The two things held most sacred in Philippine sports are basketball and Manny Pacquiao. And in a short period of time, Daniel Orton managed to offend both of those.
Orton, an NBA journeyman who had played for the University of Kentucky, came to the Philippine Basketball Association with much promise and expectation. The Purefoods Star Hotshots, which last year had completed a rare Grand Slam championship – winning all three conferences in a season – had been addled by injuries and settled for a disappointing seventh-place finish in this season’s Philippine Cup.
For the season’s other two conferences, teams are allowed to recruit a single international player – a ringer in essence – to bolster their local corps. The team had looked to the 6-foot-9 Orton to turn the franchise’s fortunes around.
But in the PBA, where the elimination round lasts just 11 games before playoffs start, there is no time for an adjustment period.
Following a disappointing loss to the cellar-dwelling KIA Carnival on 18 February, the Oklahoma City native let loose his emotions, faulting the referees for the foul trouble that limited him to just six points on 1-for-7 shooting in 19 minutes.
“This game was seriously a joke,” he said. “The way the game was going the refs made it into a mockery, seriously. They took the game that I know and love and made it into a mockery.”
And then he turned his sights to KIA’s famous player-coach, eight-division boxing champion Manny Pacquiao.
“Professional boxer, yeah OK. Congressman, alright. Professional basketball player? No. It’s a joke. Seriously, it’s a joke.”
Matters went from bad to worse there. Orton was summoned to the commissioner’s office and fined P250,000 ($5,674 USD) for “issuing comments that are disparaging, disrespectful of, and offensive to his host league, the game officials, and a fellow player and head coach of a member team,” said the league’s PBA media bureau chief Willie Marcial.
Orton had hoped to redeem himself in the team’s next game but never got the chance. He was replaced in favor of the team’s former import Denzel Bowles and departed quietly.
“I thank God for my time in the Philippines and thank Purefoods for everything,” Orton tweeted.
Orton’s tenure – which lasted little over a week – started out with promise. After wrapping up his stint with the Sichuan Blue Whales of the Chinese Basketball Association, Orton replaced temporary import Marqus Blakely and led Purefoods to their fourth straight win of the Commissioner’s Cup, routing the credible NLEX Road Warriors by 25 on 11 February. The team lost its first game of the conference three days later to the Rain or Shine Elasto Painters, though Orton performed well with 23 points, 23 rebounds and 7 blocks.
The Rain or Shine loss was excusable; the loss to KIA was unforgivable.

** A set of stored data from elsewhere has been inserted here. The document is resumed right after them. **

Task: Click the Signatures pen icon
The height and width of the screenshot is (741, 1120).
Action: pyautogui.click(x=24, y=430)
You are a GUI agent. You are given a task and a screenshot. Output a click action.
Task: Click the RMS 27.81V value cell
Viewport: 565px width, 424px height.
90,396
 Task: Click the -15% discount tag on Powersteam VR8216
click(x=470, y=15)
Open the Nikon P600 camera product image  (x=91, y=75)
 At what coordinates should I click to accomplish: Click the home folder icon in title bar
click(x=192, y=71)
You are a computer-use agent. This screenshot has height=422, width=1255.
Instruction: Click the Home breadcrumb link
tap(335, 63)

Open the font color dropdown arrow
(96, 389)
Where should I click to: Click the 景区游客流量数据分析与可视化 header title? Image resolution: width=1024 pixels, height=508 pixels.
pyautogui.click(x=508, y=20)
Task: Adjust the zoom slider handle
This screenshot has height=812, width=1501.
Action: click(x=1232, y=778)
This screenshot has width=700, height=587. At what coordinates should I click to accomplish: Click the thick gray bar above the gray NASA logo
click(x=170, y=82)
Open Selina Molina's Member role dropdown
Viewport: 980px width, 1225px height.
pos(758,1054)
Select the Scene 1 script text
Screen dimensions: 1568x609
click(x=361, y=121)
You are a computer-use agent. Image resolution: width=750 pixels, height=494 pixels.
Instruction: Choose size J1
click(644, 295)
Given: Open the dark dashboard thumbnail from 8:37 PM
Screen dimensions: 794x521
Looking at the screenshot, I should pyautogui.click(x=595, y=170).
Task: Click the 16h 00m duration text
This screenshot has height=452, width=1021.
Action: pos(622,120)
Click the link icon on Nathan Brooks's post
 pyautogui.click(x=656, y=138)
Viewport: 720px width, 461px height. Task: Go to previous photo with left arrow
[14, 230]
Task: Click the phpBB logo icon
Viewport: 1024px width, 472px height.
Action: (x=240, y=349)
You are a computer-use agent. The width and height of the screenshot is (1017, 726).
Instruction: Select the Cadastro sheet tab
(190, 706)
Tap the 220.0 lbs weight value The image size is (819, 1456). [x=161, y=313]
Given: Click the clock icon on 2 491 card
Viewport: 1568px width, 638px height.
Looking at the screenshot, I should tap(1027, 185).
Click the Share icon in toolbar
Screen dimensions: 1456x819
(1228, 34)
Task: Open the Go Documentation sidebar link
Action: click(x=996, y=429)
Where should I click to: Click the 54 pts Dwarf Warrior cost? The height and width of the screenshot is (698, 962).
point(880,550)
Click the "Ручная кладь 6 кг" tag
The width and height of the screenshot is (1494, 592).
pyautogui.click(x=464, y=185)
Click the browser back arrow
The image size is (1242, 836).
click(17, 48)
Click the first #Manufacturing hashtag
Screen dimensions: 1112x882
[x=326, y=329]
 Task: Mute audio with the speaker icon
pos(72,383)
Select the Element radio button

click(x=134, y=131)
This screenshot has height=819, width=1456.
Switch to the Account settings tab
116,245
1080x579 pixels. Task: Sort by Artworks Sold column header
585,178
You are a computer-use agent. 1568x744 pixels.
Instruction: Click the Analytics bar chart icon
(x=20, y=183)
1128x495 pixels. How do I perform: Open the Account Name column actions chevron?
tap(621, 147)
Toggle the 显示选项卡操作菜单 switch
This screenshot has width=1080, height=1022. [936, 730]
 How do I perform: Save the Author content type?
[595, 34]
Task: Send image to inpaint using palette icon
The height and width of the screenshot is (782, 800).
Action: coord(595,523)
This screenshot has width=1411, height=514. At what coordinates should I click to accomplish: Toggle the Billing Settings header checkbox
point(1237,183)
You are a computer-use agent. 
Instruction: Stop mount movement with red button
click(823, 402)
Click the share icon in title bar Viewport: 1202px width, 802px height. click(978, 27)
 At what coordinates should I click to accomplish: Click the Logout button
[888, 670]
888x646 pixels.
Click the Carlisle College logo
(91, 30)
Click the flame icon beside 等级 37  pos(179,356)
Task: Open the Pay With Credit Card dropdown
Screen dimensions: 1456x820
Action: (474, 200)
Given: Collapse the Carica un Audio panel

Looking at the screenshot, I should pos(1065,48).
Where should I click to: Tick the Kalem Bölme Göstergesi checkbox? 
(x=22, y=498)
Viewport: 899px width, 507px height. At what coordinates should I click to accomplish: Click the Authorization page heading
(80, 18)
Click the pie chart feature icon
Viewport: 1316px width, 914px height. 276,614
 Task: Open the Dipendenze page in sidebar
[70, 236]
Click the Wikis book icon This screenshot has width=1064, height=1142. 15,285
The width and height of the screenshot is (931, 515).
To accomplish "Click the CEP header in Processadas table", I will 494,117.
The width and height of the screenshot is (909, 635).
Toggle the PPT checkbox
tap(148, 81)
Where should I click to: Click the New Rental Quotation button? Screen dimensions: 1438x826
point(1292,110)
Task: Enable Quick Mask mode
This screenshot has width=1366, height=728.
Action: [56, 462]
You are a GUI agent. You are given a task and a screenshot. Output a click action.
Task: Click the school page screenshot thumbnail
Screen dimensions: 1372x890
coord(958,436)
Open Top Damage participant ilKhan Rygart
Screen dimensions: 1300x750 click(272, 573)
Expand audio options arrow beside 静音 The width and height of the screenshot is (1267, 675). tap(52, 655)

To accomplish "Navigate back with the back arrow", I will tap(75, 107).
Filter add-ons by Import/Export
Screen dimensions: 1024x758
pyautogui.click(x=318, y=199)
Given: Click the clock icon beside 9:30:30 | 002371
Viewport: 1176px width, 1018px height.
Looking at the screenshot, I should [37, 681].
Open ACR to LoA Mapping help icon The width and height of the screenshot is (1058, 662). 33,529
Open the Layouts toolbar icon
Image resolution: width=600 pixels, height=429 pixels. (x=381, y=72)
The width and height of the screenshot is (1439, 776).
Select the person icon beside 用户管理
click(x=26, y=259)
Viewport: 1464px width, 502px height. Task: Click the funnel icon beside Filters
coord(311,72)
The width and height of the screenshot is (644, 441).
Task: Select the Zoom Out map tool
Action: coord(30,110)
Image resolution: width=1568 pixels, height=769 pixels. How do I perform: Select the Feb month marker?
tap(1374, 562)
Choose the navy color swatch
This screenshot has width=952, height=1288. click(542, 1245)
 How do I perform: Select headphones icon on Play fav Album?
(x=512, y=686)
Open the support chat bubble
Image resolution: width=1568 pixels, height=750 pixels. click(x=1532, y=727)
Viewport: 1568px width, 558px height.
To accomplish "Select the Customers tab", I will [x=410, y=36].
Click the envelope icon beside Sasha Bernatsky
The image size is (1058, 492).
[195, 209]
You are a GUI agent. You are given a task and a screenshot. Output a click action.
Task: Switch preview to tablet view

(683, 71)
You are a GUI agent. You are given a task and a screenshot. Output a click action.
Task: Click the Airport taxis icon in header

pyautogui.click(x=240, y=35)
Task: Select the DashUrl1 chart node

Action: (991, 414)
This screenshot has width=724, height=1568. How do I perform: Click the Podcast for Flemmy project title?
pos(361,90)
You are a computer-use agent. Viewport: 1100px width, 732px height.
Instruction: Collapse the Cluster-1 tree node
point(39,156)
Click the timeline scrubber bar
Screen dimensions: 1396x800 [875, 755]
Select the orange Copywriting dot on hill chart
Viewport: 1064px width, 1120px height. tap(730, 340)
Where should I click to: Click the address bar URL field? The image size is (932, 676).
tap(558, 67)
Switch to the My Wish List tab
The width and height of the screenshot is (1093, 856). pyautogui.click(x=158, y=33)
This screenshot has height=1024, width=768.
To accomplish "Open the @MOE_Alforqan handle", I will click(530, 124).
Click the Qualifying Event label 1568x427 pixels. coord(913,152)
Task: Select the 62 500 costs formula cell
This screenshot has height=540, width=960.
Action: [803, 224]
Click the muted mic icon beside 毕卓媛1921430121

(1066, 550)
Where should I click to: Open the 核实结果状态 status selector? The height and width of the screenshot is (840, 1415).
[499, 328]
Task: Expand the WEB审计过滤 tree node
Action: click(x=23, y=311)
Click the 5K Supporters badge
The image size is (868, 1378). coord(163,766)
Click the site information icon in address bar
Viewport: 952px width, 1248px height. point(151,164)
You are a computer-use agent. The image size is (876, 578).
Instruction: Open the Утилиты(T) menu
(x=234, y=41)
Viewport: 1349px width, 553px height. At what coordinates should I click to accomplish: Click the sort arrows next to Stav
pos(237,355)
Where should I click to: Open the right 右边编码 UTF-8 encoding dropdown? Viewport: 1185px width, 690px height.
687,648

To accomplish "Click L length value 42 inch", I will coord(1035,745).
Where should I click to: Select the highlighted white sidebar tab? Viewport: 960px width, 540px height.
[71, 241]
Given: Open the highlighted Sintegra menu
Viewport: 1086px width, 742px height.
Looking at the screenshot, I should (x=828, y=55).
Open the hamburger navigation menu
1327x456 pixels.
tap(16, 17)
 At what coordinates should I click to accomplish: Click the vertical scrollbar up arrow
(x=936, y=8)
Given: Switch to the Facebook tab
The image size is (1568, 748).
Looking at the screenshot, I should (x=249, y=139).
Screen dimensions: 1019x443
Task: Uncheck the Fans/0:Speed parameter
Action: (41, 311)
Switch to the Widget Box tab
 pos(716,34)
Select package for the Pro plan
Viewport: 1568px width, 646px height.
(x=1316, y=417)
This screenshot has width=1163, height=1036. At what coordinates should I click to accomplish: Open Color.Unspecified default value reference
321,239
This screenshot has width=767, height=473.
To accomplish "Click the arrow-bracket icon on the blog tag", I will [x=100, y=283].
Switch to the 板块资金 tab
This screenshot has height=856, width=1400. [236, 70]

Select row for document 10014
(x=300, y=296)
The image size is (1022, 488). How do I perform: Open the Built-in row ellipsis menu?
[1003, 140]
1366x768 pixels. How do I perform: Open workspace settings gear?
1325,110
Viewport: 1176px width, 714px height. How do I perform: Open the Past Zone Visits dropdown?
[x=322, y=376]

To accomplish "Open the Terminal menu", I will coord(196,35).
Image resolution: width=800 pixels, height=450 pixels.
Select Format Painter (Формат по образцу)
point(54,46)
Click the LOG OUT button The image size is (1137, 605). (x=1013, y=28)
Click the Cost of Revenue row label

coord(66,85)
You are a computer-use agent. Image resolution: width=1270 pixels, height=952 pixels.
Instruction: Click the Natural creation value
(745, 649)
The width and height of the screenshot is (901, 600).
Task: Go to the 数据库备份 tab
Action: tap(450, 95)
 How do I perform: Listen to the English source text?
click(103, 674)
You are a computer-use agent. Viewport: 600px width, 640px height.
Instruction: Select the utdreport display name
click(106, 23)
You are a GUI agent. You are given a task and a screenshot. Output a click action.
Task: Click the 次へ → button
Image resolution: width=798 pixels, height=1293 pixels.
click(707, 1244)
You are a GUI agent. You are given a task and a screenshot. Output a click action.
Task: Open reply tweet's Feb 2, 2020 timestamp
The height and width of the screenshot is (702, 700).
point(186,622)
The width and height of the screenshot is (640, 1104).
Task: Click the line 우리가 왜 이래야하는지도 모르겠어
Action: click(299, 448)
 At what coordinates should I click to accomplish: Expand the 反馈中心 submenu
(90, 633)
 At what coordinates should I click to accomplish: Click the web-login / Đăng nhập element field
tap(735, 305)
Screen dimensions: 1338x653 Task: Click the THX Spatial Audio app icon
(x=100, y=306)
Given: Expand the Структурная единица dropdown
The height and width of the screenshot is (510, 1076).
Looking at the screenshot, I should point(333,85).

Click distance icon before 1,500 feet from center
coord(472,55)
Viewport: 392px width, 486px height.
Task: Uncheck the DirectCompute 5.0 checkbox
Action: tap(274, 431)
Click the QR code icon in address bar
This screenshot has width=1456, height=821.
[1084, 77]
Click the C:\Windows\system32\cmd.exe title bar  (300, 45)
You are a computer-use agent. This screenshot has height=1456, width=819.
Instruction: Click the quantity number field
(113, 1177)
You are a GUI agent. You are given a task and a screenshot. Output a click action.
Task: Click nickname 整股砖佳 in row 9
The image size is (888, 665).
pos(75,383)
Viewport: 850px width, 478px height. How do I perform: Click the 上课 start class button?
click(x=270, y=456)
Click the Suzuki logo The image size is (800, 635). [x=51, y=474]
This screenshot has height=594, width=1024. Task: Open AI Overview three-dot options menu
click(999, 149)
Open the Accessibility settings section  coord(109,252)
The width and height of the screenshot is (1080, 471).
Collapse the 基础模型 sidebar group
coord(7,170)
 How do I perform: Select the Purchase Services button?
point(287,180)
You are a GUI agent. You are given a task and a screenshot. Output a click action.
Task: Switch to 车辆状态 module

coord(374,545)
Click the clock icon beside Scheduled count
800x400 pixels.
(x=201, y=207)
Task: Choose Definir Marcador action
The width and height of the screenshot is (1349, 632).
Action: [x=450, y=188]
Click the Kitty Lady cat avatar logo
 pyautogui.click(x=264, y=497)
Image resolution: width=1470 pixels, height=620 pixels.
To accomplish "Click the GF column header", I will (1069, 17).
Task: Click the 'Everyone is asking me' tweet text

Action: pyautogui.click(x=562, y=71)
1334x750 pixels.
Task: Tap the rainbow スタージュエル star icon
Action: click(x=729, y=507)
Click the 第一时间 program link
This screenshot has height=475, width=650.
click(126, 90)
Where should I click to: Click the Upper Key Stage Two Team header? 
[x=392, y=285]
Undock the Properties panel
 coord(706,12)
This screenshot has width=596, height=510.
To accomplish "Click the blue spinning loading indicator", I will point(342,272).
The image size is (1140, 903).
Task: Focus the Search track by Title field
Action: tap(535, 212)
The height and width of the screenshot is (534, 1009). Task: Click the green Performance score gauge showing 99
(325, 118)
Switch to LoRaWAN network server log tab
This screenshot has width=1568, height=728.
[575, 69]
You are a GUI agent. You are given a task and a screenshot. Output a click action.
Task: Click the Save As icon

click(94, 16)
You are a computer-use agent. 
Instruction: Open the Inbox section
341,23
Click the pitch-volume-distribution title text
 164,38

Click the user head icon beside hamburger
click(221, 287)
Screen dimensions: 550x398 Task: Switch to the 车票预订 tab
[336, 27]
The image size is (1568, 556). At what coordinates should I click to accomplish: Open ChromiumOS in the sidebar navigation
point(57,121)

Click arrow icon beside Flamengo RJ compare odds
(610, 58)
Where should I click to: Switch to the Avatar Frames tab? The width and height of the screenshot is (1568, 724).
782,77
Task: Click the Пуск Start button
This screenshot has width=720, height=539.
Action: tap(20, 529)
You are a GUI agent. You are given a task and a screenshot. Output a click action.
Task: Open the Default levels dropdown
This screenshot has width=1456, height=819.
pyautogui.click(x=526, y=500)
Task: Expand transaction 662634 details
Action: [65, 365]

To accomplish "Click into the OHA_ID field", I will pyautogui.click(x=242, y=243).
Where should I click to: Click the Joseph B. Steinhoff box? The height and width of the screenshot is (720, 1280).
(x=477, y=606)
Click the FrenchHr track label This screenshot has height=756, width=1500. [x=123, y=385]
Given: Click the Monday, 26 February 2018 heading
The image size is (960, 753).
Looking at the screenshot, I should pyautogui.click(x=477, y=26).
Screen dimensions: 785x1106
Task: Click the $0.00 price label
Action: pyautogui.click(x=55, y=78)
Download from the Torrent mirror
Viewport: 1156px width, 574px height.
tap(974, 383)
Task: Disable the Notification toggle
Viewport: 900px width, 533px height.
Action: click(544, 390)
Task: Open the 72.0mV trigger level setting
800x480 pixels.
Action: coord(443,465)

PBA fans and management alike have – some would say unreasonably – high expectations for their imports. Players can score 40 points one day and be sent home after the next game. After the loss to Rain or Shine, Purefoods were already calling for the return of Blakely.
“There is a lot of expectations for the imports because you can produce and get sent home,” said Eric Wise, who played six games for the PBA’s Barako Bull Energy Cola team. “It’s all about winning. Stats don’t mean anything if you are not winning.”
Still, Purefoods’ coach Tim Cone insists that the decision had more to do with Orton’s comments than anything else.
“With the controversy with Daniel and everything, it was just too difficult for us to try to justify him staying,” Cone told local television station Interaksyon.
Orton’s position about Pacquiao’s involvement with the 40-year-old league isn’t an unpopular belief, even domestically. He was named team coach and drafted himself 11th overall last year, despite having no collegiate or PBA D-League experience, becoming the league’s oldest rookie ever at 35. He later selected his cousin Rene Pacquiao in the third round. In four games Pacquiao has missed all six of his shot attempts, scoring his lone point on a free throw.
PBA commissioner Chito Salud admitted at the season’s kickoff press conference: “Manny is just fulfilling his dreams.”
The league has been known to have little tolerance for controversy with its import players. When former New York Knick Renaldo Balkman choked his Petron Blaze Boosters teammate Arwind Santos in 2013, the league handed him a P250,000 fine and banned him from the league.
On 25 February, Pacquiao took to the court despite protests that he should not risk an in-game injury ahead of his 2 May super-fight with Floyd Mayweather Jr. He played just six and a half minutes and missed his only two shots yet his team managed to topple another perennial contender in the Talk ‘N Text Tropang Texters.
Pacquiao’s play has yet to demonstrate that he belongs on a professional team, but the curiosity of international media outlets has given attention to the league that it never could’ve attained otherwise.
The confluence of the Philippines’ two sporting loves continues to spark as much controversy as it does adoration.
Was Orton dismissed for his remarks against Pacquiao? Yes. Was it the sole reason? No.